Based on our best estimate of pledges and allocations, a third ($1.9 billion) of the $5.779 billion pledged has not even been assigned to a specific country. Even though eight months have passed since initial pledges were made, many of the large donors have stated that they are still trying to determine where to direct funds.  Donors may be waiting to finalize their pledges in order to ensure a level of flexibility to direct funds to where they’re needed most, however, this lack of commitment creates problems for Government planning, delays support to communities and increases the risks that donors won’t meet their promises.

The Ebola recovery effort must not be a repeat of Haiti’s earthquake recovery efforts in  2010, where pledges went  unfulfilled, and people were left wondering where the money went and why things were still so broken five years later.

To ensure that recovery efforts meet the needs of communities and in accordance with commitments made under the Busan declaration, donors are supposed to ensure funds are in line with national priorities. But we found that although overall pledges exceeded total requests made, the funding was not aligned to national recovery plans. Both nations still need more than a hundred million dollars to meet the costs for their health sector’s recovery, and have significant funding gaps for water and sanitation, social protection, and education – all critical areas to strengthen if another outbreak is to be prevented. Donors, implementers, and the affected nations need to work together to ensure that the $1.9 billion of unallocated funds is used to meet these gaps.

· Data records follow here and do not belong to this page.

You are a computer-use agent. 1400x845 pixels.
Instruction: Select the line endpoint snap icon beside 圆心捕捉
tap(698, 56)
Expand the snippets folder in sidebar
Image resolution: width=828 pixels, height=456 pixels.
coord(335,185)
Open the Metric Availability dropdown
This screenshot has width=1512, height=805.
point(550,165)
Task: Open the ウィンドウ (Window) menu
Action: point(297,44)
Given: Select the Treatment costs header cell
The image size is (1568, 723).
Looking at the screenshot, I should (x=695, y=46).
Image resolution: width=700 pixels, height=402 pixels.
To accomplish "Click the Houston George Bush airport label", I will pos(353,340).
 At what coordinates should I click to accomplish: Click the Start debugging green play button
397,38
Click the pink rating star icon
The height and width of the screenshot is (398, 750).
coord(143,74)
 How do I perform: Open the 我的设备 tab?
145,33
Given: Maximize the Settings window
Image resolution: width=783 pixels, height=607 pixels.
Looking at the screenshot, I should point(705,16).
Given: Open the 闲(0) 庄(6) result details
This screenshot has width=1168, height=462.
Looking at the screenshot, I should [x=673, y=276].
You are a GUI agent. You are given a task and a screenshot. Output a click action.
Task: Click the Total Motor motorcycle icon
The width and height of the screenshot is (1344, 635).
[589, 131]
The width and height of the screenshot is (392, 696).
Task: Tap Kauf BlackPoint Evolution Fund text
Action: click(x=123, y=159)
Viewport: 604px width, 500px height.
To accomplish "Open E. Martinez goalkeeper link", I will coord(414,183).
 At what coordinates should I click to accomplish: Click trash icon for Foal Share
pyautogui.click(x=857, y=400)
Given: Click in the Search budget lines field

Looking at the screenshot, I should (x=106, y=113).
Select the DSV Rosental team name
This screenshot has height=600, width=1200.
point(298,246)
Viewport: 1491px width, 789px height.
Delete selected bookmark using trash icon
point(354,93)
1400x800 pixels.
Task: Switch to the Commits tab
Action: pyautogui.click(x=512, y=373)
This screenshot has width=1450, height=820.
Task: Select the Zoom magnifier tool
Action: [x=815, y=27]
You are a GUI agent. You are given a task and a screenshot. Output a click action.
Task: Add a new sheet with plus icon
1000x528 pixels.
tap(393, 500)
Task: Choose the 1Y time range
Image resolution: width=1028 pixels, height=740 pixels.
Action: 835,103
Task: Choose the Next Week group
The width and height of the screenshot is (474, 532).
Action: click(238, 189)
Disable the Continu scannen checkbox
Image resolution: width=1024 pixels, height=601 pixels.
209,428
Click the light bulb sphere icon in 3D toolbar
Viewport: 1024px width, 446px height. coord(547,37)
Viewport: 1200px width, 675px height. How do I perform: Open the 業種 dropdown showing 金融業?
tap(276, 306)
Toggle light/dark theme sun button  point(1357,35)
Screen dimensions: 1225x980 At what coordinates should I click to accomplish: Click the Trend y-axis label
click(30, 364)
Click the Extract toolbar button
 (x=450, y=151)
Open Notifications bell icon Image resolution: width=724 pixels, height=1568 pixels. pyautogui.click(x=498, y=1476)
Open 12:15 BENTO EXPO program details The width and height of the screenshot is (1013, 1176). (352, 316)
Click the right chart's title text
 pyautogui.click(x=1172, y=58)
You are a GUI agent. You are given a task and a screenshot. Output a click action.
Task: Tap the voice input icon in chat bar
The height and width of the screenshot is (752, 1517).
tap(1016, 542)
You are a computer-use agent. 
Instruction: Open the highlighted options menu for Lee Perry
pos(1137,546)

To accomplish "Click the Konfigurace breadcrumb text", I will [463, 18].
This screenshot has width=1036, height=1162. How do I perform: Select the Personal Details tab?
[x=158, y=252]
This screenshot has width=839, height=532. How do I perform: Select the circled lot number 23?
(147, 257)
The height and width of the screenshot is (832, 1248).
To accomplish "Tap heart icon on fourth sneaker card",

Timely, comprehensive, and detailed data on aid flows is a basic, essential ingredient of an authentic development partnership between donors, governments, and citizens that is crucial for sustainable development outcomes. Donors need to be publishing timely, detailed, and comprehensive information that enables governments and civil society to understand and follow where aid is going, how it is used, and what it is achieving. UNDP should urgently establish a system for consistently monitoring the Ebola Recovery pledges as well as the status of funds as they are transferred from donors to recipients.

In honor of all those that lost their lives to Ebola, we have to hold donors and implementers accountable to make sure that promised funds go where they are most needed.  If that happens, it will be possible to create lasting changes that are felt for generations, and to ensure that the image of bodies piling up outside hospitals is one of history.

Note on methodology: Oxfam defines Ebola recovery funds as all funds that a donor has stated are intended to support the recovery effort.  To count these funds, Oxfam reviewed donor statements from official releases, media and social media around the July 2015 UN pledging conference, and responses from direct inquiries with contacts at donor agencies.  Oxfam compared the data gathered through this process with existing data on recovery pledges available via the UN, the World Bank, and previous research conducted by the ONE Campaign.  Discrepancies were resolved in favor of the largest publicly announced figure, with the intention of being over-inclusive rather than under-inclusive.  For all donors, announced amounts were used even if not contractually obligated (committed).  The intent was to cast the widest net to capture all funds available for Ebola recovery based on donor public statements.  This includes remaining response funds (even if not expressly declared to be re-characterized as recovery funds), but EXCLUDES funds specifically allocated for research and development.